Fit is of the utmost importance with Lego parts. Each round protrusion must fit tightly with its counterpart’s indentation to form an airtight connection between pieces, which can only be accomplished using precise gauges to check dimensions of every component.
Lego has also taken steps to enhance the quality of its molds. Every new Lego brick requires a separate mold. While in the past this was expensive to produce, modern molds can now be produced more rapidly for less expense.
The assembly halls
Assembly halls are next on the agenda, where machines stamp designs and assemble multiple-piece components such as minifigure legs by applying precise amounts of pressure to individual parts.
Completed parts fall onto conveyor belts, where robots pick them up and transport them to another part of the factory before being sent out for sale worldwide.
Lego sets include both a box and instruction booklet to guide you in building the model contained inside. These booklets include diagrams as well as lists of pieces necessary to build each stage of their designs.

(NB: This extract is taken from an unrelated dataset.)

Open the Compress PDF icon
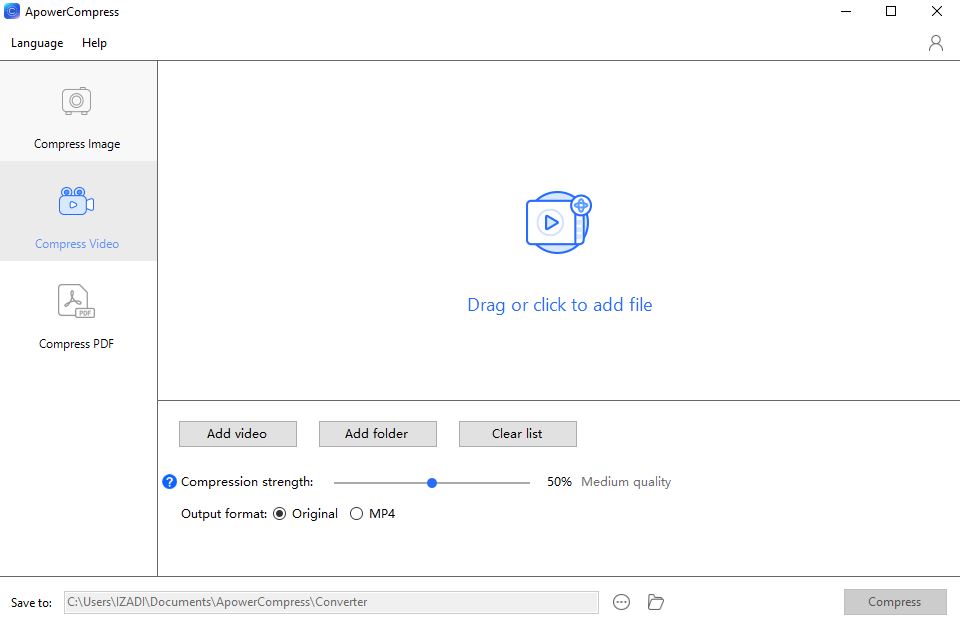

10260 Assembly Square is a three-level Modular building set composed of 2480 pieces. This model reintroduces teal (known by Lego as Bright Blueish Green) since 2008, when it had previously not been seen. It contains a ground level bakery with counter, cash register and opening oven; middle level music store featuring drums and two guitar elements; and an upper-level dance studio equipped with ballet barre, mirrors and an instructor for dancing lessons.
The final product
LEGO toys have long been iconic symbols of childhood fun, but have you ever wondered what’s made out of it or why stepping on it hurts so badly?
Brick: The basic element that forms LEGO creations. Also referred to as a plate, tile or stud.
LURPs (Lateral Unibody Resonating Plate) are 1×2 stud plates featuring one central stud. Also referred to as jumper plates or headlight bricks, LURPs can be useful when building with half-stud offset techniques.
FAFOL/AFFOL stands for Female/Adult Fan of LEGO; also used as a term to refer to the partner of an MOC builder.
LUG stands for Local or Regional LEGO User Group. These clubs are recognised by The LEGO Group.
LEGO Ideas : LEGO Ideas is the official platform for fan submitted designs to be considered by The LEGO Group for review, formerly known as Cuusoo while in beta form.
The LEGO Group assigns each individual LEGO element a specific reference number that appears printed on its underside, known by fans as its Design ID or set number or part number and used to search elements on websites such as Brickset, Brick Owl and BrickLink.